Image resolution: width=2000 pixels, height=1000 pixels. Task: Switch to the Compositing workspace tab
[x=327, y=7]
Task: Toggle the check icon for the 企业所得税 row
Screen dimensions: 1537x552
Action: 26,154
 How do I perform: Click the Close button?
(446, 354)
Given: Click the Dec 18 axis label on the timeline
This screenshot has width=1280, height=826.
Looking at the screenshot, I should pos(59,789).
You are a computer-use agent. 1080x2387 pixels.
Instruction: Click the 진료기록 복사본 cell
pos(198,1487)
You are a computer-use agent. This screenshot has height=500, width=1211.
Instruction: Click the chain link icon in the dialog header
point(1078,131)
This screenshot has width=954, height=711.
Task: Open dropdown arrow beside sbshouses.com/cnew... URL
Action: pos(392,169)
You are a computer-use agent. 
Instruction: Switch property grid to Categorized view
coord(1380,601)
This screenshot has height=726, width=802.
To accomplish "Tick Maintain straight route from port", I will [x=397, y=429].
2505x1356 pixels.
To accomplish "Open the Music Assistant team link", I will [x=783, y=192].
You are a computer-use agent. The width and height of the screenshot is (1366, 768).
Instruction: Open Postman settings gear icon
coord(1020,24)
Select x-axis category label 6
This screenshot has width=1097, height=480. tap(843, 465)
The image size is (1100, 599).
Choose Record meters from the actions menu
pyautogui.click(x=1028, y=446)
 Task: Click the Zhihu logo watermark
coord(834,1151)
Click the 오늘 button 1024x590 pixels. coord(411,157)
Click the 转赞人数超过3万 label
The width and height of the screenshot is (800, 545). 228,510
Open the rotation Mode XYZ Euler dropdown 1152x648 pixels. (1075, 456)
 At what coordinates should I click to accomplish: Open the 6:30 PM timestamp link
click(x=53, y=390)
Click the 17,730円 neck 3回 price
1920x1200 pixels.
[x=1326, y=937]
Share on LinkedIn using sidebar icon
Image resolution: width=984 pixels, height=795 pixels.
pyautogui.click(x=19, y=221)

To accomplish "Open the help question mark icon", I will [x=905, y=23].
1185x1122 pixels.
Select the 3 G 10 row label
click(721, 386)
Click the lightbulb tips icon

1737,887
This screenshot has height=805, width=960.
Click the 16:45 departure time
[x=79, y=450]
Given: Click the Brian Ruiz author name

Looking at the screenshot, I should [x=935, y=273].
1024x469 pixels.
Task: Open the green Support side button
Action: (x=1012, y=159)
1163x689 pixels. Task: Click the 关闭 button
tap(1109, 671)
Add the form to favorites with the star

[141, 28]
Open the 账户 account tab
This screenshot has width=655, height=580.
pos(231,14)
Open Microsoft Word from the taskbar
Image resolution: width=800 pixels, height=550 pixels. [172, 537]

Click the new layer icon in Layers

- - - -

▸ **Aim of the exercise**
Turn every row above into a numbered list, one line per item, and drop the blank lines.

▸ **Result below**
1. Image resolution: width=2000 pixels, height=1000 pixels. Task: Switch to the Compositing workspace tab
2. [x=327, y=7]
3. Task: Toggle the check icon for the 企业所得税 row
4. Screen dimensions: 1537x552
5. Action: 26,154
6.  How do I perform: Click the Close button?
7. (446, 354)
8. Given: Click the Dec 18 axis label on the timeline
9. This screenshot has width=1280, height=826.
10. Looking at the screenshot, I should pos(59,789).
11. You are a computer-use agent. 1080x2387 pixels.
12. Instruction: Click the 진료기록 복사본 cell
13. pos(198,1487)
14. You are a computer-use agent. This screenshot has height=500, width=1211.
15. Instruction: Click the chain link icon in the dialog header
16. point(1078,131)
17. This screenshot has width=954, height=711.
18. Task: Open dropdown arrow beside sbshouses.com/cnew... URL
19. Action: pos(392,169)
20. You are a computer-use agent. 
21. Instruction: Switch property grid to Categorized view
22. coord(1380,601)
23. This screenshot has height=726, width=802.
24. To accomplish "Tick Maintain straight route from port", I will [x=397, y=429].
25. 2505x1356 pixels.
26. To accomplish "Open the Music Assistant team link", I will [x=783, y=192].
27. You are a computer-use agent. The width and height of the screenshot is (1366, 768).
28. Instruction: Open Postman settings gear icon
29. coord(1020,24)
30. Select x-axis category label 6
31. This screenshot has width=1097, height=480. tap(843, 465)
32. The image size is (1100, 599).
33. Choose Record meters from the actions menu
34. pyautogui.click(x=1028, y=446)
35.  Task: Click the Zhihu logo watermark
36. coord(834,1151)
37. Click the 오늘 button 1024x590 pixels. coord(411,157)
38. Click the 转赞人数超过3万 label
39. The width and height of the screenshot is (800, 545). 228,510
40. Open the rotation Mode XYZ Euler dropdown 1152x648 pixels. (1075, 456)
41.  At what coordinates should I click to accomplish: Open the 6:30 PM timestamp link
42. click(x=53, y=390)
43. Click the 17,730円 neck 3回 price
44. 1920x1200 pixels.
45. [x=1326, y=937]
46. Share on LinkedIn using sidebar icon
47. Image resolution: width=984 pixels, height=795 pixels.
48. pyautogui.click(x=19, y=221)
49. To accomplish "Open the help question mark icon", I will [x=905, y=23].
50. 1185x1122 pixels.
51. Select the 3 G 10 row label
52. click(721, 386)
53. Click the lightbulb tips icon
54. 1737,887
55. This screenshot has height=805, width=960.
56. Click the 16:45 departure time
57. [x=79, y=450]
58. Given: Click the Brian Ruiz author name
59. Looking at the screenshot, I should [x=935, y=273].
60. 1024x469 pixels.
61. Task: Open the green Support side button
62. Action: (x=1012, y=159)
63. 1163x689 pixels. Task: Click the 关闭 button
64. tap(1109, 671)
65. Add the form to favorites with the star
66. [141, 28]
67. Open the 账户 account tab
68. This screenshot has width=655, height=580.
69. pos(231,14)
70. Open Microsoft Word from the taskbar
71. Image resolution: width=800 pixels, height=550 pixels. [172, 537]
72. Click the new layer icon in Layers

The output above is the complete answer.